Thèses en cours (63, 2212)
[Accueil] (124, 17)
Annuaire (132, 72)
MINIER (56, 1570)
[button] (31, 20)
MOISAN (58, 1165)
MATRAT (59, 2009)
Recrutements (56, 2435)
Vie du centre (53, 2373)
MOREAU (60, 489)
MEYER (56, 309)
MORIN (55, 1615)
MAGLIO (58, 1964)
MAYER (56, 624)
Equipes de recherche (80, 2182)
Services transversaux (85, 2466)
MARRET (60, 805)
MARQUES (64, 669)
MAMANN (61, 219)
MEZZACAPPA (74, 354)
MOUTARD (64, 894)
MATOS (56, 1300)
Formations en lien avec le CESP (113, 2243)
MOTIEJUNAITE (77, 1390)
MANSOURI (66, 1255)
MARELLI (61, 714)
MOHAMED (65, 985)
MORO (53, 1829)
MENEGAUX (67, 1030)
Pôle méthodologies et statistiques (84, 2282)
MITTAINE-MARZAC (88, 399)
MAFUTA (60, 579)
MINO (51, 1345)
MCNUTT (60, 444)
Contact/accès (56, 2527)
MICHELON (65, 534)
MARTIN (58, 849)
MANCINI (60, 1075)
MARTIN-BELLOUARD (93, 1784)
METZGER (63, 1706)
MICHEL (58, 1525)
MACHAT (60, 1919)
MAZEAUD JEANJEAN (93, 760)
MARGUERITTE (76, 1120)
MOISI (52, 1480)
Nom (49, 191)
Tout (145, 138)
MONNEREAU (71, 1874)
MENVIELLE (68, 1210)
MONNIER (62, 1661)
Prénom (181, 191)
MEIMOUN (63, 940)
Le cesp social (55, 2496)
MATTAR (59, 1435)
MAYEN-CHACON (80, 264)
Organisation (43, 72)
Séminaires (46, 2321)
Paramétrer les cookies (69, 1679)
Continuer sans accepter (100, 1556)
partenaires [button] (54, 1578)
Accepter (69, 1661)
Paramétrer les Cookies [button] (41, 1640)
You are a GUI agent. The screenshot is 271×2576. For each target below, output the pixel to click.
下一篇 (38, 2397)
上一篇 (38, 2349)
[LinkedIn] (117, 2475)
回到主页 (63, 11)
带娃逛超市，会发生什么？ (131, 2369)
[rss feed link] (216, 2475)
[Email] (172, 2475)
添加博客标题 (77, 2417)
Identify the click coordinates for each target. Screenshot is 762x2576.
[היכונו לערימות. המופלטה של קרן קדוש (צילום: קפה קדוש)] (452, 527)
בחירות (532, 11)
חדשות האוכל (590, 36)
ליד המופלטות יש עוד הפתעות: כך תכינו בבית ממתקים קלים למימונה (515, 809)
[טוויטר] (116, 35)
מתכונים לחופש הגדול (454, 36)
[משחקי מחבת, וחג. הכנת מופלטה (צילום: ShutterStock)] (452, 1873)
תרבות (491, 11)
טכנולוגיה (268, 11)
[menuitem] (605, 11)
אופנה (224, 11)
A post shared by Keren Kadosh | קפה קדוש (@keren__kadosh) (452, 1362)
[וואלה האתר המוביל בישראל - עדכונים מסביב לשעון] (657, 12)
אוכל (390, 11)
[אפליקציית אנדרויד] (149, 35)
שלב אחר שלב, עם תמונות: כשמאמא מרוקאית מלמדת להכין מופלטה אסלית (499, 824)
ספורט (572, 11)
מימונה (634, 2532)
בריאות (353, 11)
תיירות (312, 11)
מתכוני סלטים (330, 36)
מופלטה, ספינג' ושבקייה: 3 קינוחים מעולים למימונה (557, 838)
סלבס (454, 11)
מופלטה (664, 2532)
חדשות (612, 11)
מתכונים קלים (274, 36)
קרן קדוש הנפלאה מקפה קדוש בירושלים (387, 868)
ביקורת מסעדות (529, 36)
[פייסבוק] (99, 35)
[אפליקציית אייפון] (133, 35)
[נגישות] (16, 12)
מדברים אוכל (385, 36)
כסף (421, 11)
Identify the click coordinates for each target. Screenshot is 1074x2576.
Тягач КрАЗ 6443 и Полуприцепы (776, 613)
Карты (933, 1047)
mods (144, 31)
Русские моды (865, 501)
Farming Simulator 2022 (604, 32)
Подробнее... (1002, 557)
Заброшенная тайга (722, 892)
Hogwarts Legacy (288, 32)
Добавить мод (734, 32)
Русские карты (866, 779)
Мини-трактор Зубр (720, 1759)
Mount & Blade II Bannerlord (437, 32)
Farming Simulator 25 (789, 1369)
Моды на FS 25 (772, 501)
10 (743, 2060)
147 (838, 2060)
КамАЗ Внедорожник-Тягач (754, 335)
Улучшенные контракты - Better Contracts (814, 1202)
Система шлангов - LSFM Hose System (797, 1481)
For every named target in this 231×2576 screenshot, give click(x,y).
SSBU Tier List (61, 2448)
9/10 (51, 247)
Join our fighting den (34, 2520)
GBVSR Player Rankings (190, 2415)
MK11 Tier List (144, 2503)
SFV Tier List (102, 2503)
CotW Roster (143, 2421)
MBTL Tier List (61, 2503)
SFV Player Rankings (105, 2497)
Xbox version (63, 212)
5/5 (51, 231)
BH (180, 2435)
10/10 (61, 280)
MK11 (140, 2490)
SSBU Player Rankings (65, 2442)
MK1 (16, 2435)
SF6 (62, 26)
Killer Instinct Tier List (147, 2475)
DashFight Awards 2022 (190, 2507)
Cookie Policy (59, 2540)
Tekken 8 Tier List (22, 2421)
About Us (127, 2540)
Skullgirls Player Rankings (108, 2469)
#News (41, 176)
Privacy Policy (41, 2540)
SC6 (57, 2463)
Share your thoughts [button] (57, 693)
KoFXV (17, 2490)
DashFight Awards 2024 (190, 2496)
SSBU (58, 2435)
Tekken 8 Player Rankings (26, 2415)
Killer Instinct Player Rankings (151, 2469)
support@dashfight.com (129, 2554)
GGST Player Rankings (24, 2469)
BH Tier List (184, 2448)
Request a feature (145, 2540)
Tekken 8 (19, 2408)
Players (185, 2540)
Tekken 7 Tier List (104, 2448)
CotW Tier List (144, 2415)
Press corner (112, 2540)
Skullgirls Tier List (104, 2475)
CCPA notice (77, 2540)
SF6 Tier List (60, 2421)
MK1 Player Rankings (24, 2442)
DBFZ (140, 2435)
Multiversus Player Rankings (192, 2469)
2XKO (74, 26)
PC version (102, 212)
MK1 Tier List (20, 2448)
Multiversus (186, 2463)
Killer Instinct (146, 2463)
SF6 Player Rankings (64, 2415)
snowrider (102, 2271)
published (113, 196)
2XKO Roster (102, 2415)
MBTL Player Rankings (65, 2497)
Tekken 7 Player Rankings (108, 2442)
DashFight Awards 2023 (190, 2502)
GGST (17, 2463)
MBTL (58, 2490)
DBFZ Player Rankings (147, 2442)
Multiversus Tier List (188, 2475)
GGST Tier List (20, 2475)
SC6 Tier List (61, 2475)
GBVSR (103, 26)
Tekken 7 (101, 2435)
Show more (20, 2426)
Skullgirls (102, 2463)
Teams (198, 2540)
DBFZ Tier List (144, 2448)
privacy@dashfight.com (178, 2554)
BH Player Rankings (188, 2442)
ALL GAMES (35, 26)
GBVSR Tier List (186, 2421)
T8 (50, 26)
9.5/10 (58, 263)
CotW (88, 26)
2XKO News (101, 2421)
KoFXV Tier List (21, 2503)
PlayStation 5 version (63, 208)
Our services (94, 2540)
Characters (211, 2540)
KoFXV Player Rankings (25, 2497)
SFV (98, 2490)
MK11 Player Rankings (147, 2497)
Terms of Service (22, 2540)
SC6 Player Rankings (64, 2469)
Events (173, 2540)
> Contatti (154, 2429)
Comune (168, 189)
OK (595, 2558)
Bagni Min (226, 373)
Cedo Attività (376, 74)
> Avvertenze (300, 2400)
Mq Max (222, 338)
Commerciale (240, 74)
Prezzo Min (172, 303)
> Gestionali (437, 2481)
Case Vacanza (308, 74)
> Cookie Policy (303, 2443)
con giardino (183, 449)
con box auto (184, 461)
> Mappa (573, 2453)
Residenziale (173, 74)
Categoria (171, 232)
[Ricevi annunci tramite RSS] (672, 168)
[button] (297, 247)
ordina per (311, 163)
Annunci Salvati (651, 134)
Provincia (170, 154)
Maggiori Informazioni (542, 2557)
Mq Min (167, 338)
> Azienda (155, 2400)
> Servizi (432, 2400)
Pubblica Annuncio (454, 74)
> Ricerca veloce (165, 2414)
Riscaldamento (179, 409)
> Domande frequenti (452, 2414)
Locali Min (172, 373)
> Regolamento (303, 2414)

Task item: Only the lines from the one containing "Provincia (170, 154)" through the last line of the material should be returned, each one exactly as written.

Task result:
Provincia (170, 154)
Maggiori Informazioni (542, 2557)
Mq Min (167, 338)
> Azienda (155, 2400)
> Servizi (432, 2400)
Pubblica Annuncio (454, 74)
> Ricerca veloce (165, 2414)
Riscaldamento (179, 409)
> Domande frequenti (452, 2414)
Locali Min (172, 373)
> Regolamento (303, 2414)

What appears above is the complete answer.